If there is any single driver of American politics today, it’s division. Both sides are guilty of fanning the flames of our divisive politics, and some say Donald Trump took it to a new level. Instead of settling old scores, conservative candidates should focus more on pragmatic policy-focused campaigning.  

There is little doubt that 2020 revealed that the Trump model of campaigning more on personal insults than policy is not winning swing voters. Still, voters across the country support many policies championed by the previous administration. Trump gets credit for that. These include cutting taxes and deregulation, energy independence, and criminal justice reform. These policies can win elections when the primary campaign focus is marketing such policies. A model that the GOP should strive to emulate in future elections is the strategy of Glenn Youngkin’scampaign. 

Youngkin secured one of Virginia’s greatest modern political upsets, becoming just the second Republican governor elected since 2002.   

Gov. Youngkin’s campaign was policy-driven, primarily focusing on cost-of-living issues, increased crime, and education. By zeroing in on a specific list of policies, voters have the greatest understanding of seeing how Youngkin’s administration will operate. He articulated how his policies would solve issues facing the Commonwealth. Youngkin campaigned on cutting consumer costs by eliminating the grocery tax, reducing the state income tax, and establishing a small business tax holiday. 

Solutions to education policy included the necessary transparency between school administrators and parents, school choice, and removing political agendas from public classrooms. Denouncing any “defund the police” measures, investing in mental health solutions, and keeping criminals off the streets spoke to those concerned about rising crime. 

When prospective voters look at what he stood for, they would not have to sit through long sequences of ideological rhetoric that does not propose any specific policy solutions to their most pressing concerns. 

Youngkin was especially effective at ignoring mainstream rhetoric. He did not resort to statements like “MAGA Patriot” and “RINO” that frequently turn away moderates and swing voters that want conservative policies, but not a re-incarnation of Trump’s combative rhetoric. In a blue state like Virginia, that was crucial to victory. Youngkin’s team knew that they would carry the dense red counties, but where they were victorious in closing the margins in blue areas and outright winning others. 

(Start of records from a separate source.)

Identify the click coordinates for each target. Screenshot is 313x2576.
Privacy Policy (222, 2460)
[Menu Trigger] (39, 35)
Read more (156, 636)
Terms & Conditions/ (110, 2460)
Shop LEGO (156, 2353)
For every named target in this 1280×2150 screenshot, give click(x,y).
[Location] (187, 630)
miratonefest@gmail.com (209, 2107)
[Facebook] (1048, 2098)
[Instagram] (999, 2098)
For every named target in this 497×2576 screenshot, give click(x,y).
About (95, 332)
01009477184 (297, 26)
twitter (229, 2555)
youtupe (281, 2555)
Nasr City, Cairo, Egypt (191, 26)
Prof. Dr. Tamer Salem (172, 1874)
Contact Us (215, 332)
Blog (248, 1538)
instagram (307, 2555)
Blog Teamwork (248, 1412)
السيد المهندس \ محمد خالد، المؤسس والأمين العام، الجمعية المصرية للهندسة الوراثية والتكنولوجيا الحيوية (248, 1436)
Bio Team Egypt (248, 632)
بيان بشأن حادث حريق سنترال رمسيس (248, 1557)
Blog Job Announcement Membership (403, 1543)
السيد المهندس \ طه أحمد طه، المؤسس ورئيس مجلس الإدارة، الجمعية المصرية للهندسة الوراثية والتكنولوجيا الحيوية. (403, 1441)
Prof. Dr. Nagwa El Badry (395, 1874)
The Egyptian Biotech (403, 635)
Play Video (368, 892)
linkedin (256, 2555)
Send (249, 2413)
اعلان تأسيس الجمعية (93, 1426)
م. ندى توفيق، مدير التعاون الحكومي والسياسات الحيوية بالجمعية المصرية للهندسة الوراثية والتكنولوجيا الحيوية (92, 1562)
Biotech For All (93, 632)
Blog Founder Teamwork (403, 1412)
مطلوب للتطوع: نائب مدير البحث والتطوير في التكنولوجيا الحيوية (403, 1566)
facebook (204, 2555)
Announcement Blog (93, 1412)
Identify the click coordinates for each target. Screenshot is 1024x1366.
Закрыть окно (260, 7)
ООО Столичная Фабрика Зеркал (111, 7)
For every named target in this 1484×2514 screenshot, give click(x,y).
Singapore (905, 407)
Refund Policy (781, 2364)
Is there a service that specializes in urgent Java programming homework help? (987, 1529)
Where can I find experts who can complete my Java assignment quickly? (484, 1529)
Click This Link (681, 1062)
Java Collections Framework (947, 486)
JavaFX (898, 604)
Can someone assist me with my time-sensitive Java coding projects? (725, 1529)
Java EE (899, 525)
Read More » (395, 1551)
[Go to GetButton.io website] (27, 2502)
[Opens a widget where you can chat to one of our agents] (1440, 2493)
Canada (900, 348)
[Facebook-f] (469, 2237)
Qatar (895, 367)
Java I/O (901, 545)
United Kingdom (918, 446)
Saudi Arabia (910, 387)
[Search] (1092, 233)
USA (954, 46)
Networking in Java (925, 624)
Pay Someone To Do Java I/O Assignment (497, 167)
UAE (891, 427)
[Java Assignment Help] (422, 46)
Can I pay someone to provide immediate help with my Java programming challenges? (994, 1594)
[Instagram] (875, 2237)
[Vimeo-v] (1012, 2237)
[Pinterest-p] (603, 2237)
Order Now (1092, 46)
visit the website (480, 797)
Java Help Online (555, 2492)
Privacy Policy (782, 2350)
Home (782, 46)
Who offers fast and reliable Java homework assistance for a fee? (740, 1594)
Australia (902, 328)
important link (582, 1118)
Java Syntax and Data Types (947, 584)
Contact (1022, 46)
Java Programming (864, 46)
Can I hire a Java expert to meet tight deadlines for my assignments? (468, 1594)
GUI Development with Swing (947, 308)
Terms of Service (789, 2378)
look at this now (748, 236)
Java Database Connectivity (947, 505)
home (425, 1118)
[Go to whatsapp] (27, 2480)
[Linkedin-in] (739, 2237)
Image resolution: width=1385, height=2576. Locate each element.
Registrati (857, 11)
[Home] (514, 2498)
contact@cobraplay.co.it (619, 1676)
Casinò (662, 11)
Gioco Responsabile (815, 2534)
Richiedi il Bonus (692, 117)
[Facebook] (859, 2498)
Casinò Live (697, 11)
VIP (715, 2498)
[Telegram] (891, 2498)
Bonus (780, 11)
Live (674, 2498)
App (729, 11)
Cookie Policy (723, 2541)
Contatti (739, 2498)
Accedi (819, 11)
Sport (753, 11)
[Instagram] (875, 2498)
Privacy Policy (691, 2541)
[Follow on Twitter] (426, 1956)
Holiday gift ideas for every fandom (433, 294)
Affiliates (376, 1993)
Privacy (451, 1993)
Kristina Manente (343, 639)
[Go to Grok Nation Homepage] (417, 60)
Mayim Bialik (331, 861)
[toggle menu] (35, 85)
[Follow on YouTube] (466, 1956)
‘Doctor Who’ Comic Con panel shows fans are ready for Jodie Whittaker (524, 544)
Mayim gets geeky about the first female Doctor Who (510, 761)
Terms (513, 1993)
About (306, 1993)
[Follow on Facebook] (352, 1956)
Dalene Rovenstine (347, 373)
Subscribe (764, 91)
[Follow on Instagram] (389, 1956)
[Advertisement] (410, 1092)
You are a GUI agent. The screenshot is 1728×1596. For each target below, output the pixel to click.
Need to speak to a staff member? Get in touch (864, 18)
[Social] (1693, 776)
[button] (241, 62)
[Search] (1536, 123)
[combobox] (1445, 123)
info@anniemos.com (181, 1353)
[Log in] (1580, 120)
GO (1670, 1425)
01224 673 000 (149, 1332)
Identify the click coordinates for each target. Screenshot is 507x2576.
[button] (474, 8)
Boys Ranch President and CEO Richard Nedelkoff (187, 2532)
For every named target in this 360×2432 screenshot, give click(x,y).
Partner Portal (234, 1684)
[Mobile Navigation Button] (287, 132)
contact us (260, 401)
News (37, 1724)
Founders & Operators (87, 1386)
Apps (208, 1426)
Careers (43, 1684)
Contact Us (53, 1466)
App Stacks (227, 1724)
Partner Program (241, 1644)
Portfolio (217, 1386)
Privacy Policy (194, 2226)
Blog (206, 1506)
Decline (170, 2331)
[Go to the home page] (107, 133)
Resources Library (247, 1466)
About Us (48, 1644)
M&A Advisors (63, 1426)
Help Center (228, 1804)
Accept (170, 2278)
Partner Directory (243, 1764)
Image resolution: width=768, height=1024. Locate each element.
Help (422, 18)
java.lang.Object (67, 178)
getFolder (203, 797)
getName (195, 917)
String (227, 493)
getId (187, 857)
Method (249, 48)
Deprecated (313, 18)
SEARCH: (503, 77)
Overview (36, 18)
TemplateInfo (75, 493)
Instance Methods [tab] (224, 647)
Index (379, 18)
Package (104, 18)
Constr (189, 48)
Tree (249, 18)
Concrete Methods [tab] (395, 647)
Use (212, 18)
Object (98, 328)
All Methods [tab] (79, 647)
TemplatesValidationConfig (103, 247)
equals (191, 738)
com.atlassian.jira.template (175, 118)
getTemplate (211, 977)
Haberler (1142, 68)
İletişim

Focusing on solutions instead of forging division among party tribes expanded the tent of GOP voters in Virginia.  

His Democratic opponent, former Gov. Terry McAuliffe, resorted to this new trend of ideological gaslighting instead of focusing on solutions. McAuliffe and his fellow Virginia Democrats would refer to Youngkin as a “pro-Trump extremist” instead of refuting his proposals. McAuliffe made his campaign more “Anti-Youngkin” than a “Pro-McAuliffe” one. Every second McAuliffe spent talking about Trump was a moment that he wasn’t talking about his policies. This made Youngkin’s policy-driven campaign much more appealing to those who wanted change. 

The pragmatic policy-focused campaign produced impressive results compared to how Trump fared in the Commonwealth just a year before. Youngkin flipped eight cities and counties that went blue in 2020, the most notable being the cities of Lynchburg, Virginia Beach, Chesapeake, and Stafford and Chesterfield County.  

In the D.C. suburb of Arlington, where Biden won by more than 80% in 2020, Youngkin improved Republican votes cast by over five percentage points. Among the two other most Democratic counties in the entire state, Youngkin improved by 7.7 points in Loudon County and 4.4 points in Hampton County. 

Youngkin even garnered a larger percentage of the vote in the most Republican counties. In Lee County, where Trump received 84.2% of the vote, Youngkin received 87.6%.  

The overwhelming increase of support for Youngkin in all types of districts shows that more moderate Republicans can reach out to voters in the middle and even on the other side of the aisle without sacrificing their base. This unification of voters around “kitchen table policies” is not limited to Republican or Democratic problems but all those affected by them. 

The roadmap for a GOP victory is clear. Center the campaign around policy solutions, not rhetoric that spurs an increase in political tribalism. It’s time for the GOP to return to common sense and pledge the party back to the core principles and policies. Brash rhetoric tickles the ears of some, but it’s not a winning formula. 

Tanner Nau is an intern at the John Locke Foundation and a student at Rhodes College in Memphis, Tennessee.